Monday, June 26, 2006

Solid Waste Movement

The NY Times editorialized yesterday on the need for the City Council to adopt the mayor's SWMP with little or no tinkering: "Because the plan's placement of transfer sites hangs like a Caldor mobile, the City Council should adopt it without too much tampering."

What's troubling about the paper's view is its lack of emphasis on just how the city is going to "expand recycling to businesses," something that the Times thinks needs to be done. As it points out, "Ultimately the task of successfully managing trash will require not just burial or incineration, but reuse and reduction of rubbish as well."

Just so. However, isn't it incumbent of a solid waste plan to actually lay out some coherent methodology for waste reduction? This is totally missing in the city's elaborate siting plan. The sections on recycling are devoid of any useful proposal that would make anyone but the mayor's most ardent acolytes sanguine about the possibility of waste reduction.

And what about the 59th Street commercial waste transfer station?- something the Times tells us is "without question necessary for Manhattan, which produces 40 percent of business trash." The paper doesn't say just how the city is going to incentivize or, perhaps, force the private carters to divert waste to that transfer point from others that they are already using.

All of this is, of course, frustrating to us because of the myopia that exists around the one methodology, the installation of commercial food waste disposers, that could "expand recycling to businesses" and reduce rubbish as well.
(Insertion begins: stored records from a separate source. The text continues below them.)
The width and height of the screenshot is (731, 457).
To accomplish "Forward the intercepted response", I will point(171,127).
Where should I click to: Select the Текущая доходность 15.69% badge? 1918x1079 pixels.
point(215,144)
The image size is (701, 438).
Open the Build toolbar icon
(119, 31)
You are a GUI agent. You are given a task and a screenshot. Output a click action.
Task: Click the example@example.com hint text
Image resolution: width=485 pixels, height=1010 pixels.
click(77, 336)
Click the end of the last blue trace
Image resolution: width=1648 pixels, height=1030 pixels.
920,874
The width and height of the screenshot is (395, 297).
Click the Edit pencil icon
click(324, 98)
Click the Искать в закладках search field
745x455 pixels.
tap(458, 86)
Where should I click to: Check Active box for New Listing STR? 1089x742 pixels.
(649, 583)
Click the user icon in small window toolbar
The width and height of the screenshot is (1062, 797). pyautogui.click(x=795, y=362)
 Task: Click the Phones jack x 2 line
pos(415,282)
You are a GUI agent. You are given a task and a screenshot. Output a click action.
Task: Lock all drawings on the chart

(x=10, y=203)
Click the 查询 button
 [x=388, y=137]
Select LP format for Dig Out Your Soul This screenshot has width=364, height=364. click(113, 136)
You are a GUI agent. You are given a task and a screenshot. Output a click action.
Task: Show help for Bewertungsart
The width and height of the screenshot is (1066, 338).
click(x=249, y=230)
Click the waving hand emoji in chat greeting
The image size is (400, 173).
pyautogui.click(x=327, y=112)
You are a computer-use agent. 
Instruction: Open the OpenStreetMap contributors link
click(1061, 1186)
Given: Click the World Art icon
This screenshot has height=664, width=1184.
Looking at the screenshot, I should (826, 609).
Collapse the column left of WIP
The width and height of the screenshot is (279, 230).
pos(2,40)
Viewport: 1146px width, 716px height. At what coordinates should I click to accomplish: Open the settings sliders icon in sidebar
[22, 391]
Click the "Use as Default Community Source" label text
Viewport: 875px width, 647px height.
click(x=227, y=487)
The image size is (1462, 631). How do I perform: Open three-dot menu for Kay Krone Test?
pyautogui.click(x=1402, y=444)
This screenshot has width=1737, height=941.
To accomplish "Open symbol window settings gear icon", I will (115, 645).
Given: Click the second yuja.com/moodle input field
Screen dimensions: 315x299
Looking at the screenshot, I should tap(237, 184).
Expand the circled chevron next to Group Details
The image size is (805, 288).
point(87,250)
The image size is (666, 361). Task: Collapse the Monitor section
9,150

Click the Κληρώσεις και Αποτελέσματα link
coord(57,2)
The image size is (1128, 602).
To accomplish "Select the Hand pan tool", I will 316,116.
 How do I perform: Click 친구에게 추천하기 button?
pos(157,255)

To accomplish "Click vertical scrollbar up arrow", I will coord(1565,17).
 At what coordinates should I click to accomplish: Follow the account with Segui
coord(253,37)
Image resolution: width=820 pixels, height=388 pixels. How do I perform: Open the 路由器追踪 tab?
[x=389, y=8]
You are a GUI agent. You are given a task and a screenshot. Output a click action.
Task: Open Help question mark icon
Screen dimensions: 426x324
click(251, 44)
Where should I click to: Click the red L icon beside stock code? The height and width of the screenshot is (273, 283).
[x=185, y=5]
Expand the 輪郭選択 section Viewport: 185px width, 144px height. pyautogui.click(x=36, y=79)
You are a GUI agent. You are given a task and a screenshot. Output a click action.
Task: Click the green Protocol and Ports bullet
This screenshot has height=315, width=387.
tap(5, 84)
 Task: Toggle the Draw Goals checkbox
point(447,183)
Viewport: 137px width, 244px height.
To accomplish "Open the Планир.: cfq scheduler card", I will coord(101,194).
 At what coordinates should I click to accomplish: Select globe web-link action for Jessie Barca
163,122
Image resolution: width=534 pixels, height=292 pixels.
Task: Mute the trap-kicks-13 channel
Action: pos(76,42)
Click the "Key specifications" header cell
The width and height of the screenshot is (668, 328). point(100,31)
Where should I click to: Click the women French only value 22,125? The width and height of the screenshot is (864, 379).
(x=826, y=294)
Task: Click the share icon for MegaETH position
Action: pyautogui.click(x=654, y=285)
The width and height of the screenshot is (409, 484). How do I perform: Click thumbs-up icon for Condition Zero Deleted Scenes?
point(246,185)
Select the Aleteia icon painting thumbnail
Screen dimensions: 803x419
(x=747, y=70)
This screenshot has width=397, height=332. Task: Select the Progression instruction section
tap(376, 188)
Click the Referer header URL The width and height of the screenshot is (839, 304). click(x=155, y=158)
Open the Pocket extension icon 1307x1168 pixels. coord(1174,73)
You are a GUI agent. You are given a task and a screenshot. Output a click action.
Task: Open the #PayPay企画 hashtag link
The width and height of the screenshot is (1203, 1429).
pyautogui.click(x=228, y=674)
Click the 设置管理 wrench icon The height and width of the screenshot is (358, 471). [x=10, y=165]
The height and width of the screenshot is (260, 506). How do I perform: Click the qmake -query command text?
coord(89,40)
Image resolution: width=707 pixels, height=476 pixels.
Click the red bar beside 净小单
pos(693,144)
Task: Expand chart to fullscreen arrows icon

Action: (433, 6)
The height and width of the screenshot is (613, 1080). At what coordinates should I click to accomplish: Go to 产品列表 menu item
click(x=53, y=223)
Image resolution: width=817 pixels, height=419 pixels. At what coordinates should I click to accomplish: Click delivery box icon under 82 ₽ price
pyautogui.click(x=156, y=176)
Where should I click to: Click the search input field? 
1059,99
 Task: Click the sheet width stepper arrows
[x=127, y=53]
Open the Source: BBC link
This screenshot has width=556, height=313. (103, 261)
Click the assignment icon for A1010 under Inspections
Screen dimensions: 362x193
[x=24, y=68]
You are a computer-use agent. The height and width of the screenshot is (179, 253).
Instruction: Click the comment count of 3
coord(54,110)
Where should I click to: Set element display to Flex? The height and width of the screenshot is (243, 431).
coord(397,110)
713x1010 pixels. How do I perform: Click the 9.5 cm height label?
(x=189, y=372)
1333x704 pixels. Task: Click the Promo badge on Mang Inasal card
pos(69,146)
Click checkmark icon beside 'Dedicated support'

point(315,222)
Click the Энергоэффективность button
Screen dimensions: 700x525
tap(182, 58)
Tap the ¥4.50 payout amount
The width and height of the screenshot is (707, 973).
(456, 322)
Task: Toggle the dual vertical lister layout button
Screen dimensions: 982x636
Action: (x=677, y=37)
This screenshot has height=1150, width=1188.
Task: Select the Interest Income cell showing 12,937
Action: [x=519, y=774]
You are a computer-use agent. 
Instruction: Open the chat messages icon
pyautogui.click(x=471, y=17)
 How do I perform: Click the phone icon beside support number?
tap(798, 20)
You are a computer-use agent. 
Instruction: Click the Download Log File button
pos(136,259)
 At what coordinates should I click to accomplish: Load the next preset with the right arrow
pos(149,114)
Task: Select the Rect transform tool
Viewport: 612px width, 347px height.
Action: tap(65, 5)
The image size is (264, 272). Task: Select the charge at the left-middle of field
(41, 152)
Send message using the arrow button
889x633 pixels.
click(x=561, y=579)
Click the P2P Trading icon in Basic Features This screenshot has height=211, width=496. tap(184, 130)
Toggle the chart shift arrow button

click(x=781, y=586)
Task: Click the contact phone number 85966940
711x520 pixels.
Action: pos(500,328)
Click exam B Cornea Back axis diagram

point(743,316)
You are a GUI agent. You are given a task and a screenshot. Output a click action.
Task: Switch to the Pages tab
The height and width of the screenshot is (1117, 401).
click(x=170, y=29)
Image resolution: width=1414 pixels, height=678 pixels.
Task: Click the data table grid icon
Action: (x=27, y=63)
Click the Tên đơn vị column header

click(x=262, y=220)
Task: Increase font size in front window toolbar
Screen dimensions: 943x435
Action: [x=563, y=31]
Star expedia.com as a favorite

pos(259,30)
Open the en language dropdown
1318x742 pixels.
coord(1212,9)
This is particularly true of Manhattan where food waste is a significant component of the commercial waste stream.

Without any real waste reduction strategy the city moves ineluctably towards a fiscal and solid waste nightmare. The Times, unfortunately, neglects to raise any questions about the escalating costs of disposal, costs that are exacerbated by reliance on questionable export-landfill destinations as well as on the failure of the city to reduce the amount of waste being transported.